> _INSTRUCTIONS TO FOLLOW_: In the entries below, find the line with "This screenshot has height=512, width=1024." and the line with "The image size is (999, 625)."; copy them and every line between them exactly, but not the pictures.
________
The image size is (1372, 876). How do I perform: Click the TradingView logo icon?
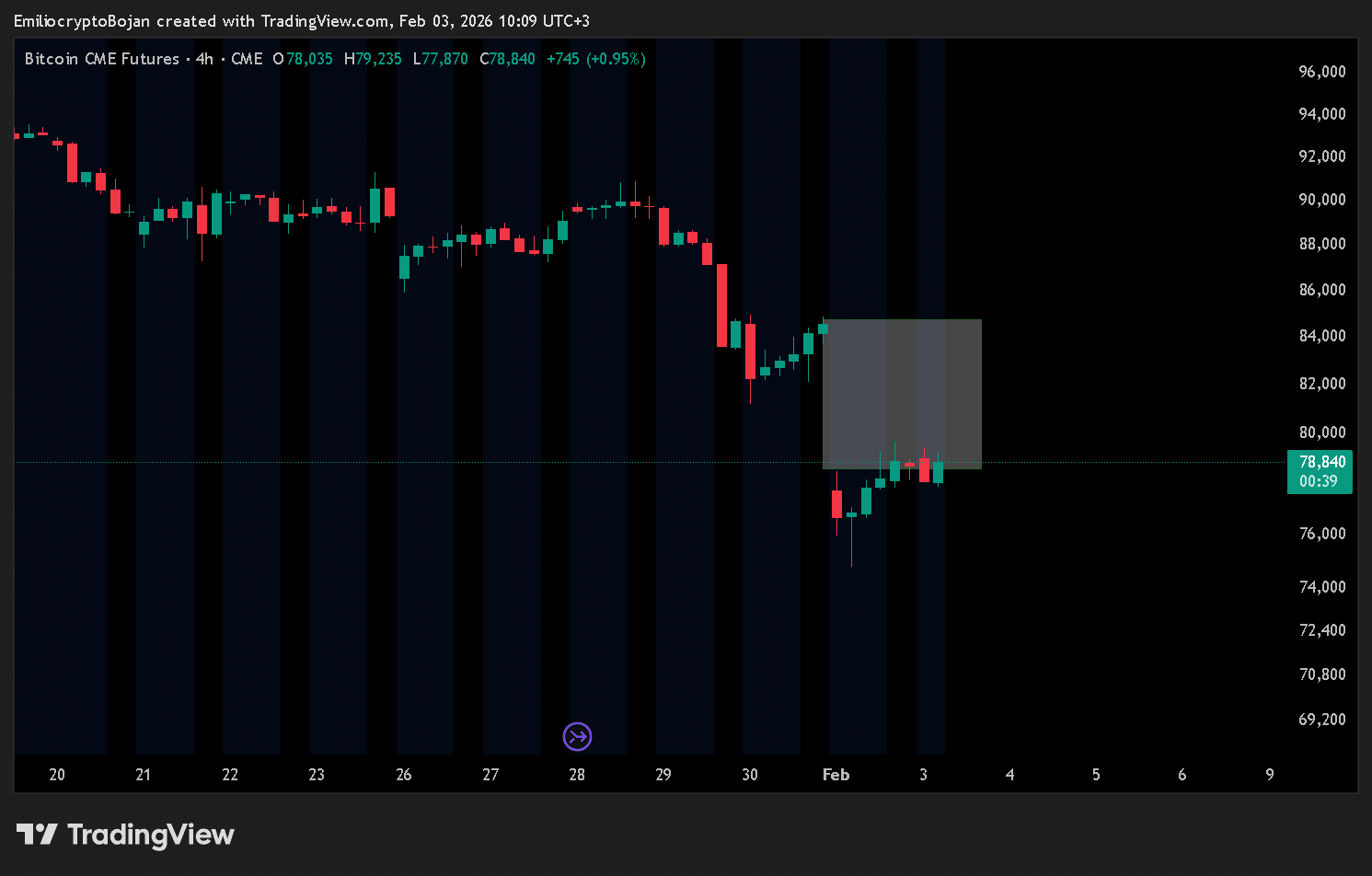(x=36, y=835)
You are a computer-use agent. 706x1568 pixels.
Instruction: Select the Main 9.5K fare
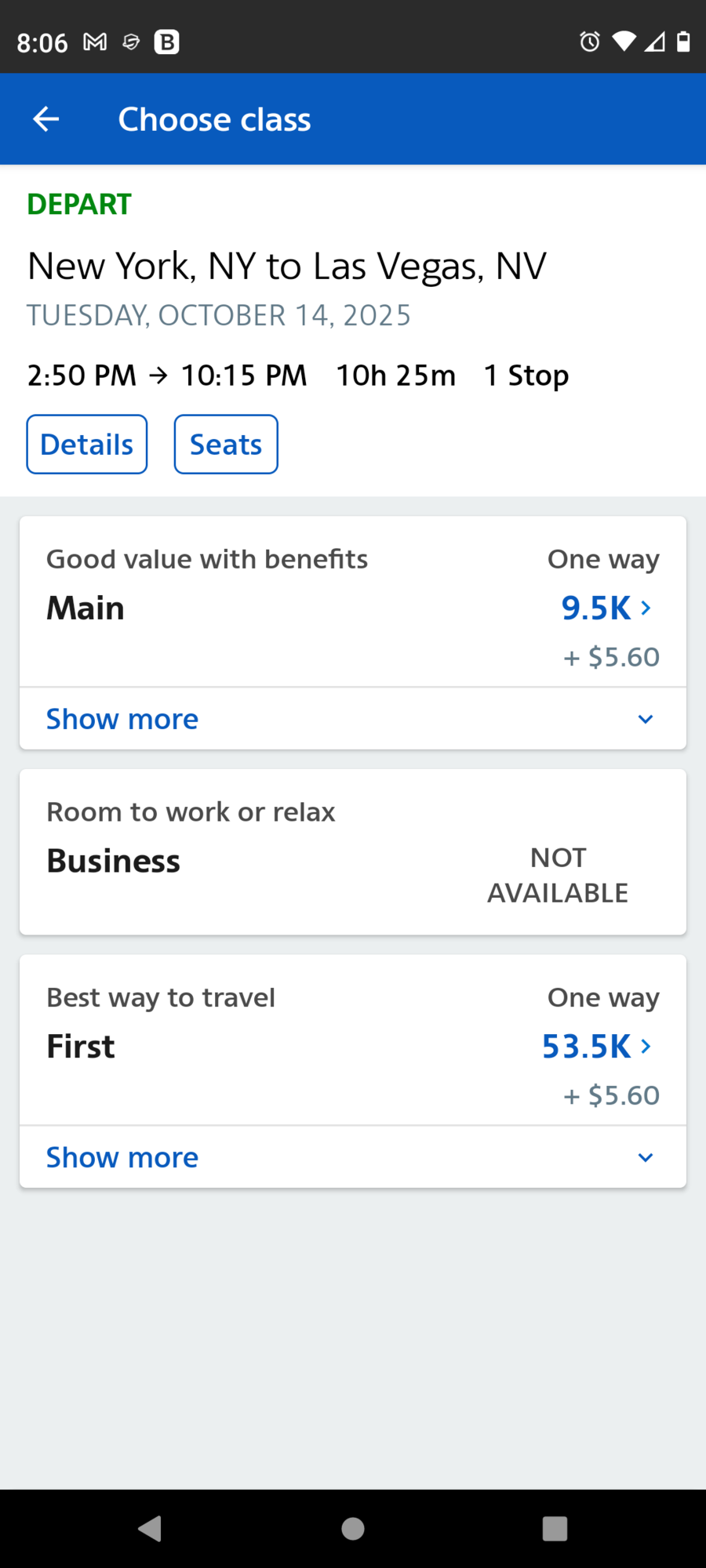pos(606,608)
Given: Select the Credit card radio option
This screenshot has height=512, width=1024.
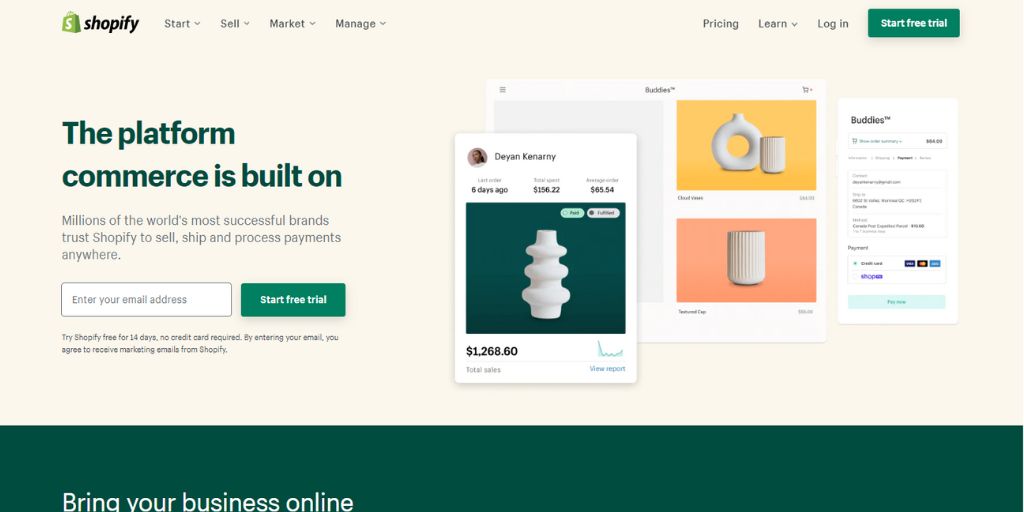Looking at the screenshot, I should [x=856, y=263].
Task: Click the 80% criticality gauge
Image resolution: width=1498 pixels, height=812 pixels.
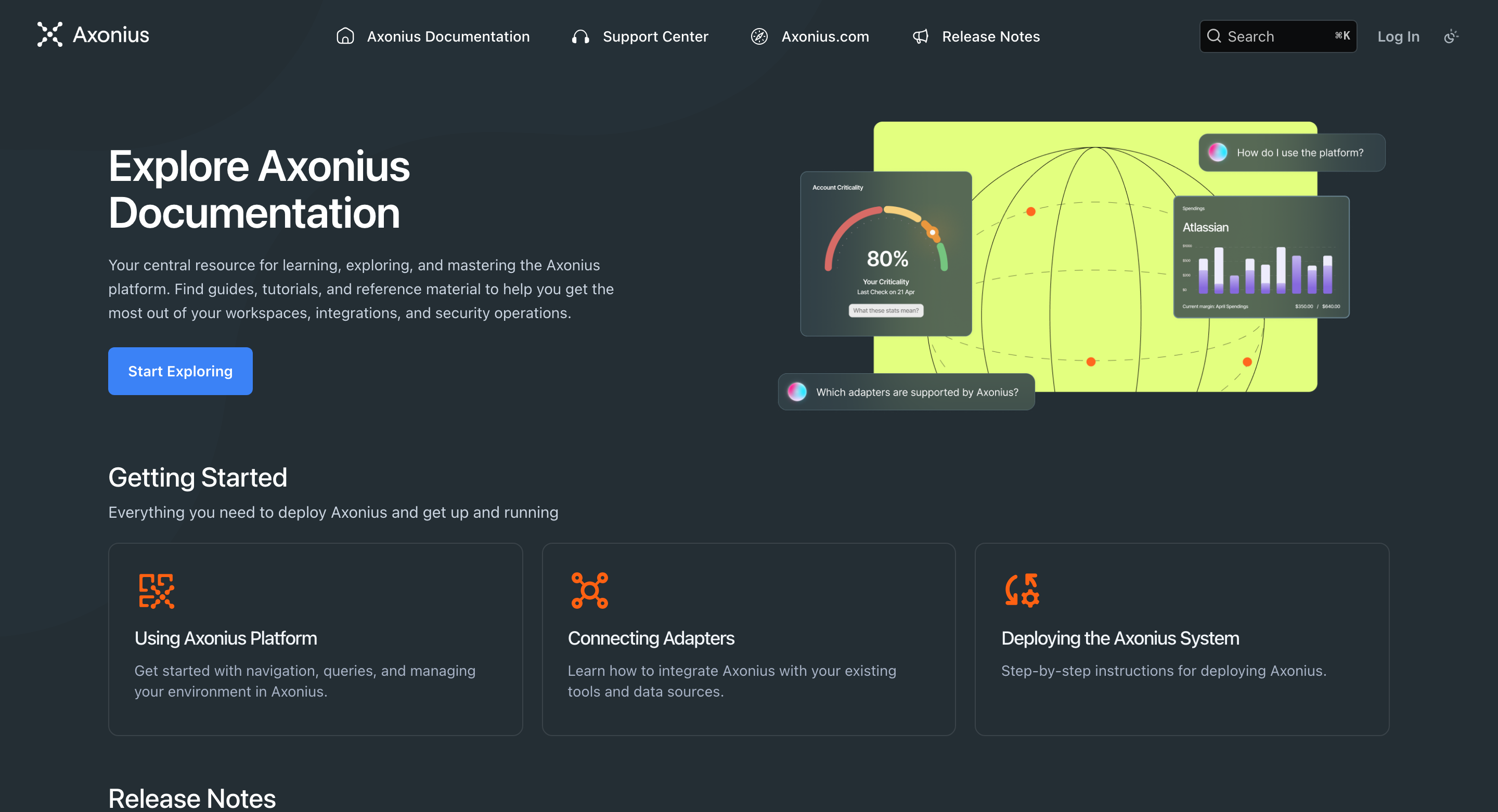Action: 886,253
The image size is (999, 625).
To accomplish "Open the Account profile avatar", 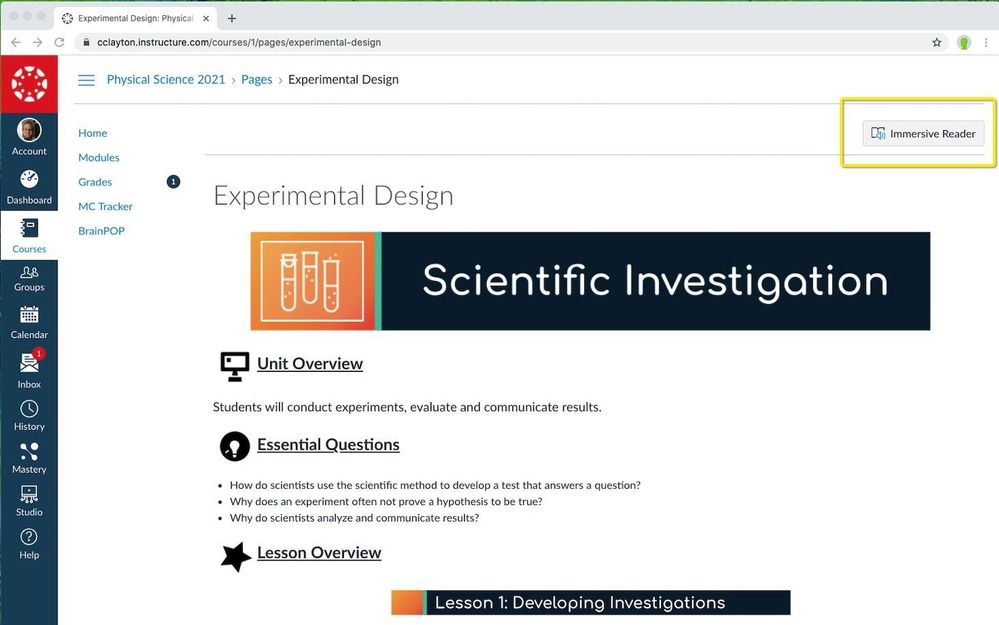I will click(x=29, y=131).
________
> _ANSWER BOX_:
This screenshot has height=512, width=1024.
Looking at the screenshot, I should [x=856, y=263].
Task: Click the 80% criticality gauge
Image resolution: width=1498 pixels, height=812 pixels.
Action: 886,253
The image size is (999, 625).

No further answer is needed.